■ **What needs to be done**:
For the entries below, the expected answer is the line with "Image resolution: width=1383", the line with "Task: Expand audio", and every line between them, exactly as written, and nothing more.

┌─ Data provided

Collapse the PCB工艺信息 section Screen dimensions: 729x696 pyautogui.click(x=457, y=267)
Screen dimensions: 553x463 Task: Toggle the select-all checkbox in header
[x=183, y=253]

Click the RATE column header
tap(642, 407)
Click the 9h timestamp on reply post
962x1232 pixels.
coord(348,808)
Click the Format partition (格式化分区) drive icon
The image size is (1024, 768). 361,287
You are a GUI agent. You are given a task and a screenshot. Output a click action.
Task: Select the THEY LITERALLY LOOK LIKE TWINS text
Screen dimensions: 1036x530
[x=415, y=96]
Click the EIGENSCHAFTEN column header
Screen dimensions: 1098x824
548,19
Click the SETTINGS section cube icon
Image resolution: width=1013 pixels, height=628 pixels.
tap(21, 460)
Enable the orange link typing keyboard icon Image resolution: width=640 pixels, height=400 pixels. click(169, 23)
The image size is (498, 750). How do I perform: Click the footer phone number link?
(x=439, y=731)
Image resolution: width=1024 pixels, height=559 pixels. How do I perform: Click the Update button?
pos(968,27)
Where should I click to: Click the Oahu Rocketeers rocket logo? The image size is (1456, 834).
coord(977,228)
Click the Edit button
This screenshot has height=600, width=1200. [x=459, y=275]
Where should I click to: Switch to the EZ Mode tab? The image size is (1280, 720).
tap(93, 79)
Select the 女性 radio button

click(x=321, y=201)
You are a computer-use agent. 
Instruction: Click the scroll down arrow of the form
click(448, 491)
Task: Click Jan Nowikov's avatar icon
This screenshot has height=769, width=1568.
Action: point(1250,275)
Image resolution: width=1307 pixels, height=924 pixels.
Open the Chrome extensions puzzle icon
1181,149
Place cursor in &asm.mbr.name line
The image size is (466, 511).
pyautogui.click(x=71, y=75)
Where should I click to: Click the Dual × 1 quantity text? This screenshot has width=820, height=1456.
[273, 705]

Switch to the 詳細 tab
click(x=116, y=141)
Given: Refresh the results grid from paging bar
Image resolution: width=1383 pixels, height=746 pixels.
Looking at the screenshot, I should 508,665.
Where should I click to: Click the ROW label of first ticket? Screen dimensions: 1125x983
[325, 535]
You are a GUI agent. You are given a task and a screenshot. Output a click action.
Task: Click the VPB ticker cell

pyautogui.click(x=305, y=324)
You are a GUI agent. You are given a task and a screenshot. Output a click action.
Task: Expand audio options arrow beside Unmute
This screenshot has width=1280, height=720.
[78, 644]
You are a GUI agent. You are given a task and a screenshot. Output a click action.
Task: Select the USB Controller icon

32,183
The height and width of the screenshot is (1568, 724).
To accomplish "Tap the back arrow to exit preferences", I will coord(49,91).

└─

■ **Response for this exercise**:
Image resolution: width=1383 pixels, height=746 pixels.
Looking at the screenshot, I should 508,665.
Where should I click to: Click the ROW label of first ticket? Screen dimensions: 1125x983
[325, 535]
You are a GUI agent. You are given a task and a screenshot. Output a click action.
Task: Click the VPB ticker cell

pyautogui.click(x=305, y=324)
You are a GUI agent. You are given a task and a screenshot. Output a click action.
Task: Expand audio options arrow beside Unmute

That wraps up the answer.